### Description of the task
The line holding "[image link] (529, 431)" and all lines that follow it to the end of the data: return these exactly, and nothing more.

### Data to use
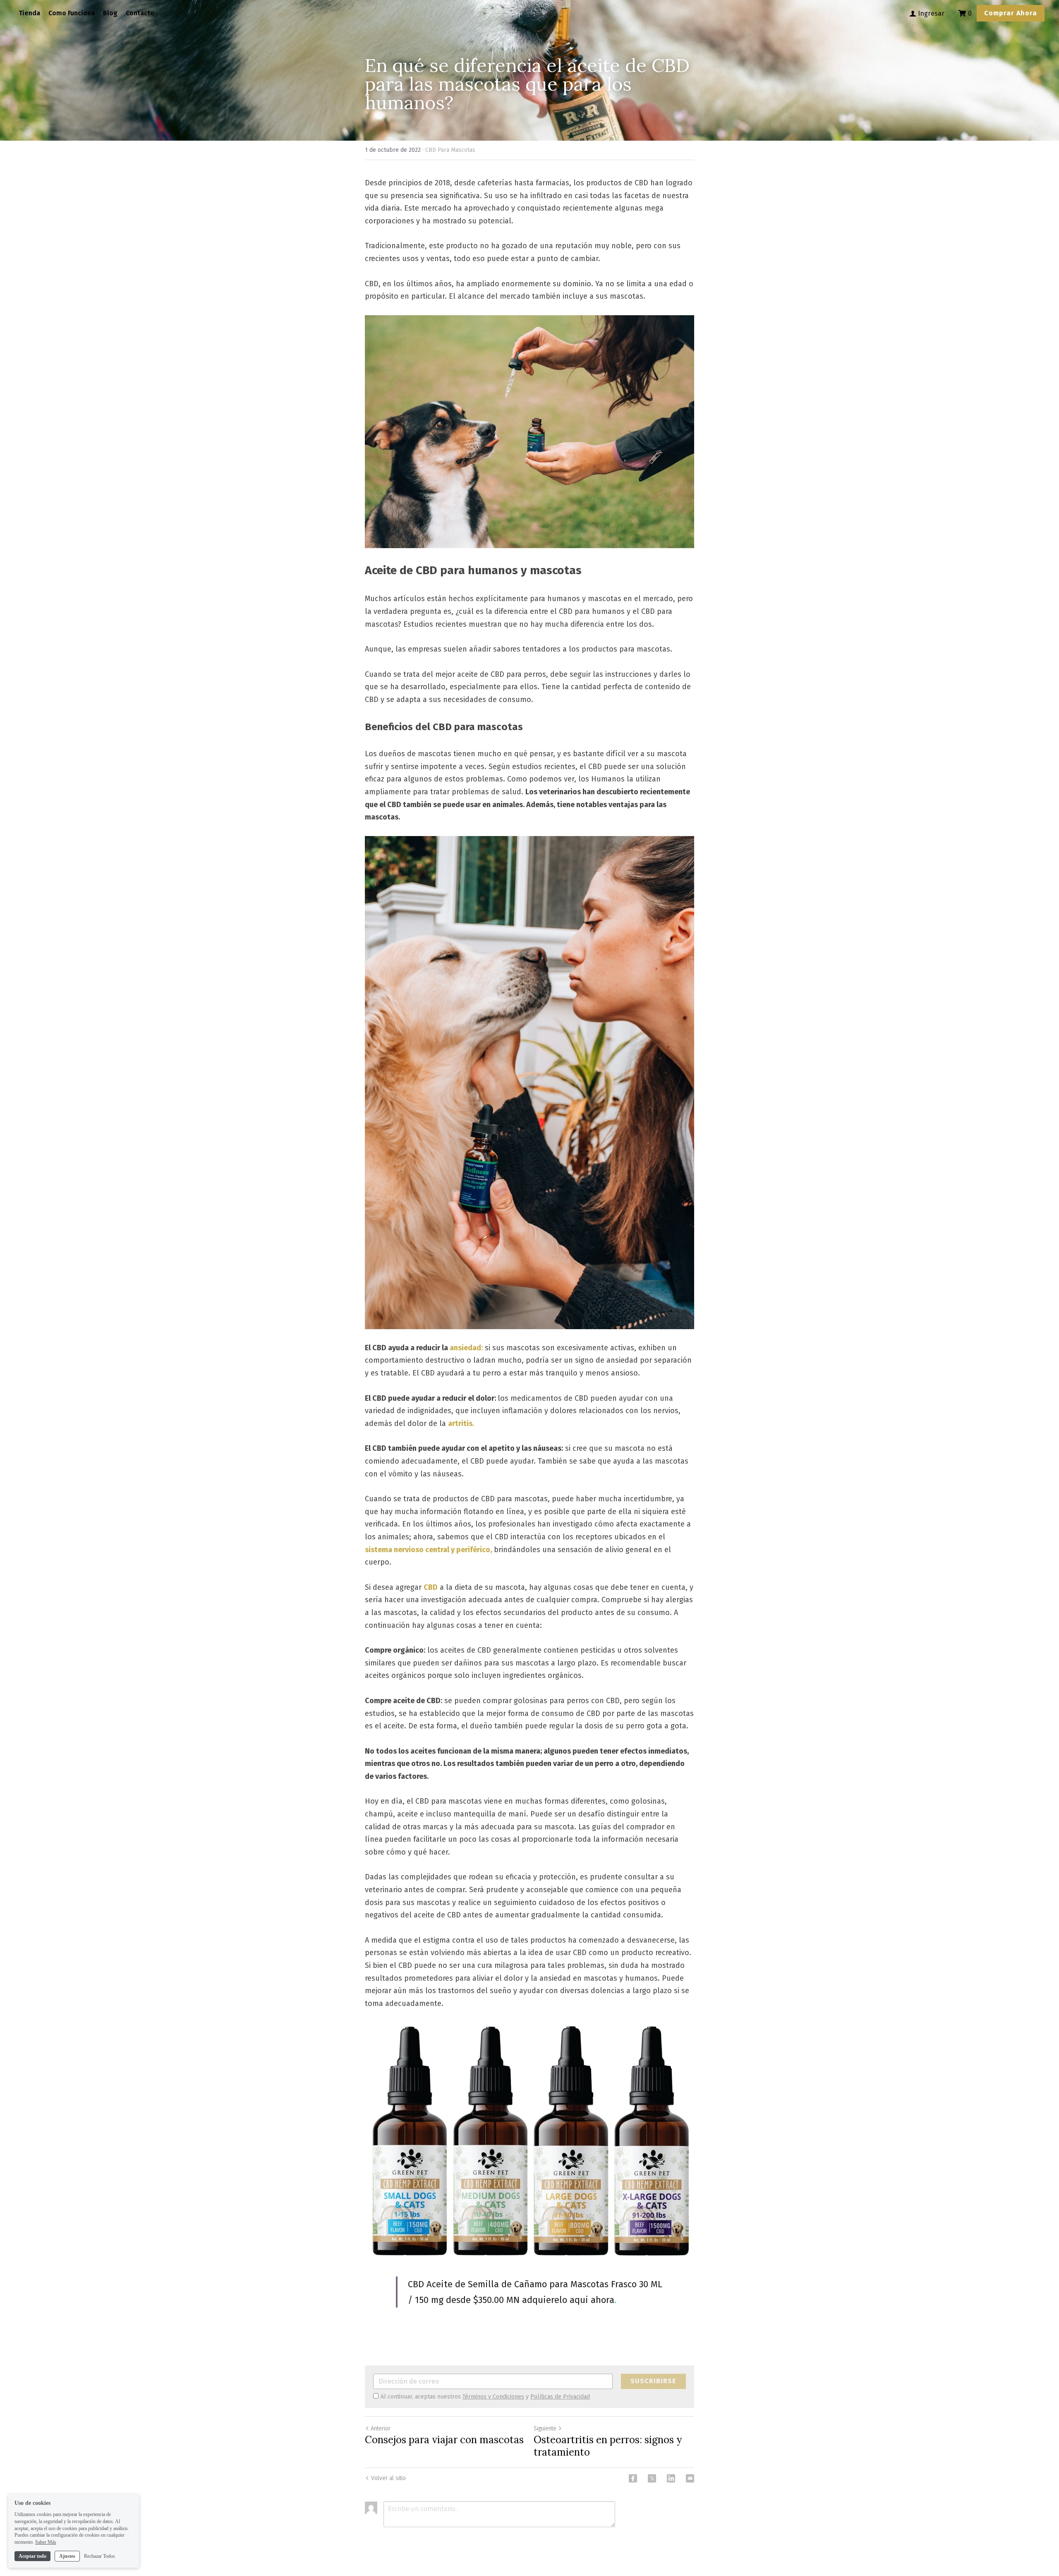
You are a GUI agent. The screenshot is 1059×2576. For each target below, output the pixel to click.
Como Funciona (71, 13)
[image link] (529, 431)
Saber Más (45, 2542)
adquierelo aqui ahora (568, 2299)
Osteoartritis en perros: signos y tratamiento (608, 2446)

### Answer to this problem
[image link] (529, 431)
Saber Más (45, 2542)
adquierelo aqui ahora (568, 2299)
Osteoartritis en perros: signos y tratamiento (608, 2446)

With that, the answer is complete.